RSI

Definition

RSI (Relative Strength Index) is an oscillator that measures the speed and magnitude of price change and ranges from 0 to 100. Readings above 70 indicate overbought conditions, below 30 — oversold.

How to read RSI

The indicator is drawn as a separate line below the chart and moves between 0 and 100. It shows not the direction of price but its momentum — how fast and how strongly price has moved over the chosen period. When the upward move accelerates, RSI rises; when it fades, RSI falls, even if price is still near the top.

The classic layout relies on two levels — 70 and 30:

RSI valueZoneWhat it usually means
70–100Overboughtbuyers exhausted, a pullback down is possible
30–70Neutralbalance of forces, no edge signals
0–30Oversoldsellers exhausted, a bounce up is possible

A trade example

EUR/USD on the M5 timeframe, RSI with a period of 14 drops to 22 — deep oversold: price fell too sharply. The trader does not enter immediately but waits for the first upward reversal candle as confirmation, and only then opens an "up" trade with an expiration of a few candles (5–15 minutes).
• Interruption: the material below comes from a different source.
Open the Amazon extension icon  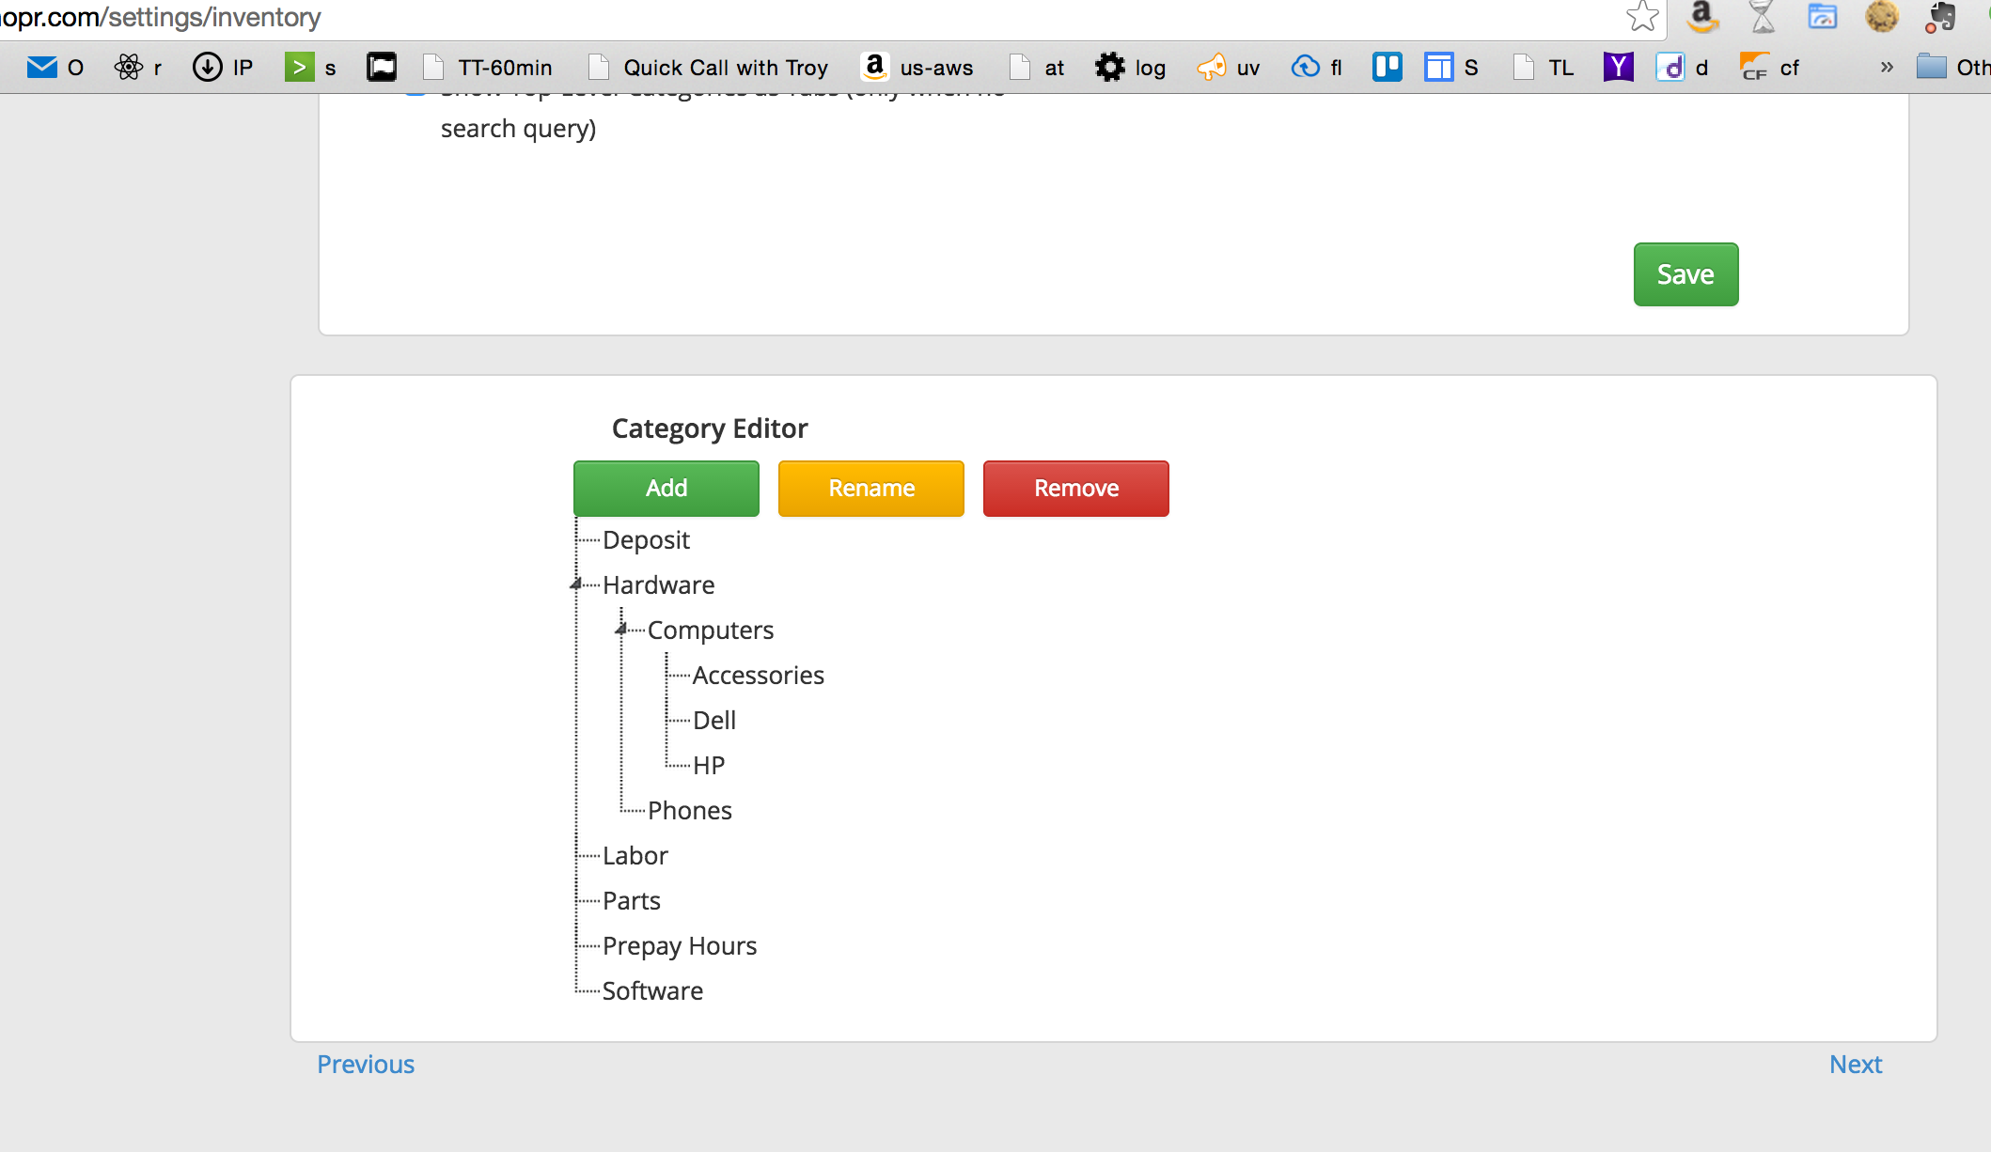tap(1702, 16)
Why not enter right at 22? Because in a strong downtrend RSI can sit in the oversold zone for a long time while price keeps falling. The indicator value alone gives no trade — it is confirmed by a price reversal or a divergence (when price makes a new low but RSI does not; an early sign that the move is weakening).

RSI in the terminal

In Spectra Charts, RSI is added from the indicator catalog and placed on the chart as a separate panel with the standard period of 14. The 70 and 30 levels can be shifted to suit your style: on a calm market, narrow them to 65/35 for earlier signals; on a volatile one, widen them to 80/20 to cut out noise.

How it differs from the Stochastic

RSI and the Stochastic are both overbought/oversold oscillators, but they measure different things. RSI gauges the speed and magnitude of price change; the Stochastic gauges the position of the close relative to the price range over the period. In practice the Stochastic is faster and "twitchier," giving more signals; RSI is smoother and more resistant to noise. Many use them together: RSI for the overall momentum picture, the Stochastic for the precise entry moment.

Frequently asked questions

Which RSI period should I use?

The standard is 14 candles — it is the default, and the classic 70/30 levels are tuned for it. A shorter period (say, 7) gives more signals but more false ones; a longer one (21 and above) smooths out noise but reacts more slowly.

What does RSI above 70 mean?

The overbought zone: price has risen fast and buyers may be running out of steam. But it is not a direct sell signal — in a strong uptrend RSI can stay above 70 for a long time. Edge readings work as a signal only in a range and with confirmation.

Can I trade on RSI alone?

No. Overbought and oversold signals are reliable in a range, but in a trend they produce a series of false entries against the move. RSI is used together with a trend filter (such as a moving average) and confirmation — a candlestick reversal or a divergence.